To do: Render the lines of the items below as a numbered list, leaving out any blank lines.

───── Records provided ─────

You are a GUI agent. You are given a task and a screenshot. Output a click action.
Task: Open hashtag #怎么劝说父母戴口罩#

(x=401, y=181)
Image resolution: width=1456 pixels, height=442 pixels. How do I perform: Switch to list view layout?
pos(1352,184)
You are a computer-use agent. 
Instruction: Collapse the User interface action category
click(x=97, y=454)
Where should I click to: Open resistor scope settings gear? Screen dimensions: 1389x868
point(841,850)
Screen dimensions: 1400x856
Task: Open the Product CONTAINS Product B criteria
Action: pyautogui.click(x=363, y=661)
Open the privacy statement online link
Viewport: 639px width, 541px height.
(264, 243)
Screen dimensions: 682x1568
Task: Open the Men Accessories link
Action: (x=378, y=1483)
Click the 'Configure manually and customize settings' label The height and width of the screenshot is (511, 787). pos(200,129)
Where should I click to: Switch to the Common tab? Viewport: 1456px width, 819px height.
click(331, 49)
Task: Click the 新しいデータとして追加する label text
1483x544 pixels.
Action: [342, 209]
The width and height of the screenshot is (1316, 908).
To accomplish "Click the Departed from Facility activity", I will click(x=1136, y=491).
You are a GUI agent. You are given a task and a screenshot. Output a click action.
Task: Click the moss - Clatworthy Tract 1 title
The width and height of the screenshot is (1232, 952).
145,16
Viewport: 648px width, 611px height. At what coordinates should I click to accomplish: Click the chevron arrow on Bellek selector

─────

Completed task:
1. You are a GUI agent. You are given a task and a screenshot. Output a click action.
2. Task: Open hashtag #怎么劝说父母戴口罩#
3. (x=401, y=181)
4. Image resolution: width=1456 pixels, height=442 pixels. How do I perform: Switch to list view layout?
5. pos(1352,184)
6. You are a computer-use agent. 
7. Instruction: Collapse the User interface action category
8. click(x=97, y=454)
9. Where should I click to: Open resistor scope settings gear? Screen dimensions: 1389x868
10. point(841,850)
11. Screen dimensions: 1400x856
12. Task: Open the Product CONTAINS Product B criteria
13. Action: pyautogui.click(x=363, y=661)
14. Open the privacy statement online link
15. Viewport: 639px width, 541px height.
16. (264, 243)
17. Screen dimensions: 682x1568
18. Task: Open the Men Accessories link
19. Action: (x=378, y=1483)
20. Click the 'Configure manually and customize settings' label The height and width of the screenshot is (511, 787). pos(200,129)
21. Where should I click to: Switch to the Common tab? Viewport: 1456px width, 819px height.
22. click(331, 49)
23. Task: Click the 新しいデータとして追加する label text
24. 1483x544 pixels.
25. Action: [342, 209]
26. The width and height of the screenshot is (1316, 908).
27. To accomplish "Click the Departed from Facility activity", I will click(x=1136, y=491).
28. You are a GUI agent. You are given a task and a screenshot. Output a click action.
29. Task: Click the moss - Clatworthy Tract 1 title
30. The width and height of the screenshot is (1232, 952).
31. 145,16
32. Viewport: 648px width, 611px height. At what coordinates should I click to accomplish: Click the chevron arrow on Bellek selector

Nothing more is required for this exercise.